The minutes of the Federal Reserve’s interest rate decision at the start of the month contained little by the way of surprises, as all members showed support for further 50 basis point hikes at the next few meetings to swiftly bring interest rates to a neutral level, seen as neither stimulating nor inhibiting economic growth. The market is now pricing in a year-end fed funds rate of around 2.65%, up from 1% currently but a little lower than was expected a few weeks ago. Equities responded positively to the update with US markets embarking on a rally upon the release, demonstrating that, at present, the absence of negative news can be seen as a positive catalyst given the overall level of pessimism currently on show.
Support for rising energy costs
The big news out of the UK last week was the announcement of a £15bn economic stimulus package, to help households cope with rising domestic fuel bills. It will be funded in part by a 25% “energy profit levy” that will increase the rate paid by North Sea oil and gas producers from 40% to 65%, raising £5bn this year. While a 25% level may seem extreme, it comes with a generous opportunity to offset these charges with extra tax relief on investment, although critics say it is unlikely to meaningfully incentivise a change in attitude towards investing in UK energy.
The additional tax take represents approximately 1% of cash flow for BP and Shell. Previous allowances for these firms, such as tax losses and decommissioning costs are excluded and the additional levy is said to remain in place until the end of December 2025, or when oil prices “normalise”- a term that was not defined by Rishi Sunak, chancellor of the exchequer.
The payment is targeted to help alleviate some of the additional energy costs facing consumers later this year when the energy price cap is lifted in October. There is some debate around what this will mean for UK inflation which was previously seen as receiving a further boost in the fourth quarter due to the lifting of this cap. Rishi Sunak has said the measures will have a “minimal impact” on inflation and the Office for National Statistics (ONS) have revealed its treatment of the rebate might reduce headline inflation figures. That said, several economists believe it will be inflationary, arguing that the payments will increase demand as consumers spend the money elsewhere to try and cope with the cost-of-living crisis.

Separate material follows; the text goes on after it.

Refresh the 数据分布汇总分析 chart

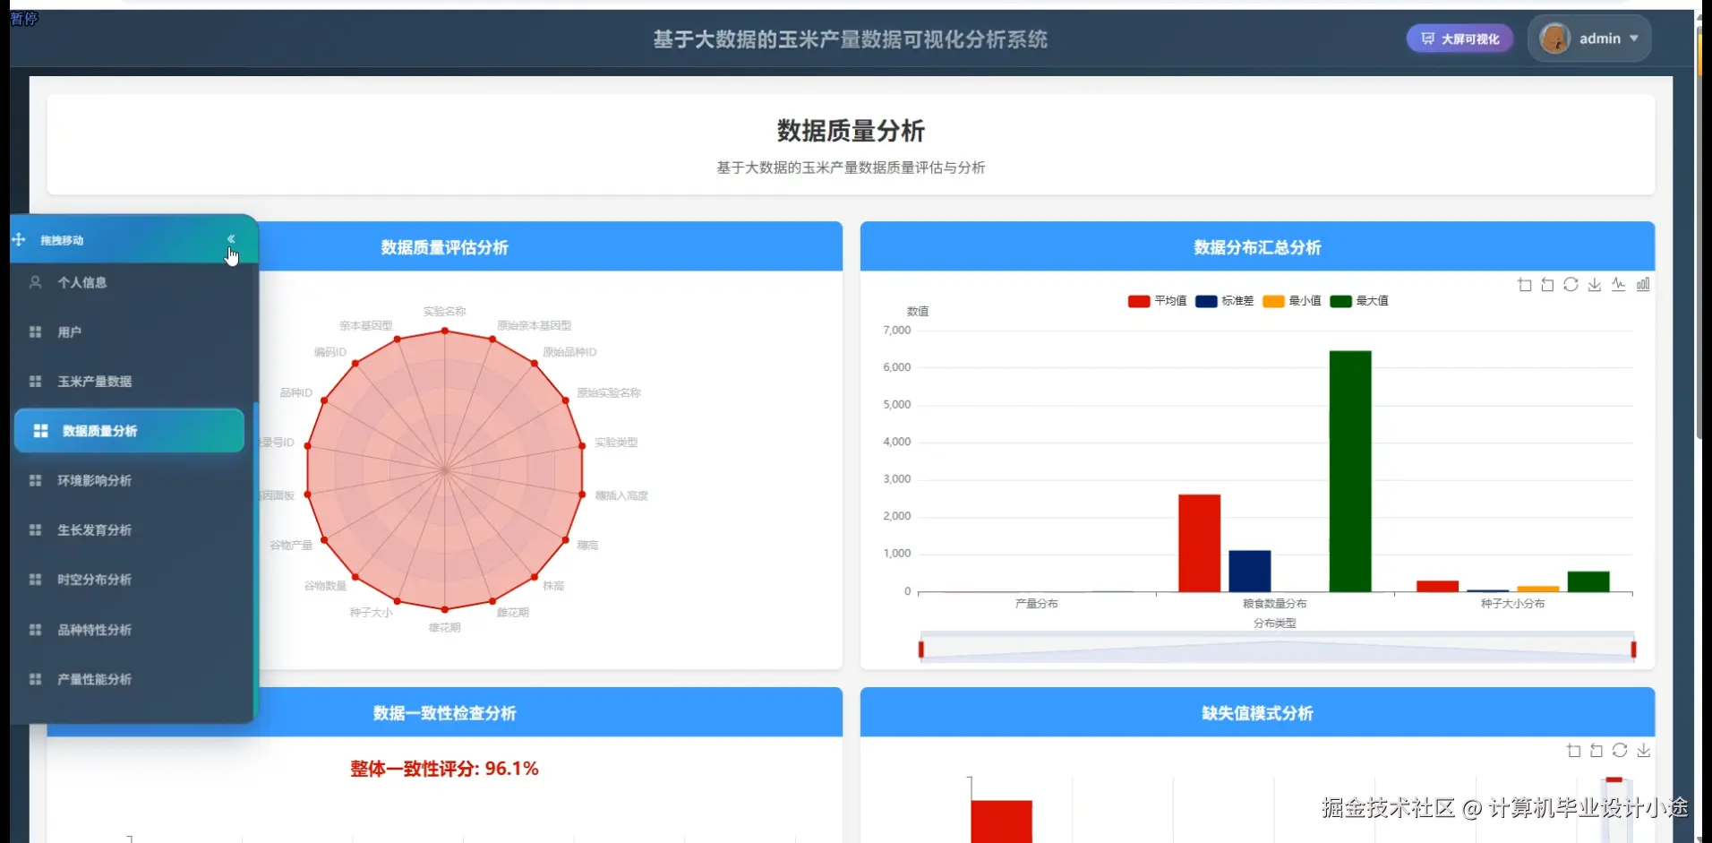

UK large-cap shares rose just under 3% on the week, taking the year-to-date gain to 4.5%. The pound strengthened against the dollar, rising around 1% to 1.26 USD per GBP. Gilts also edged higher, adding three basis points to end the week at 1.92%. Markets now have the year-end Bank of England base rate at around 2.1%. As has been the case for much of the year, the performance of European shares was somewhere in between the US and UK last week, with eurozone-wide benchmarks rising 4.4%. Core eurozone bond yields ended the week slightly higher, after rising on hawkish comments from European Central Bank president Christine Lagarde suggesting positive rates were possible by year-end, before paring the gains on weaker-than-expected PMI data.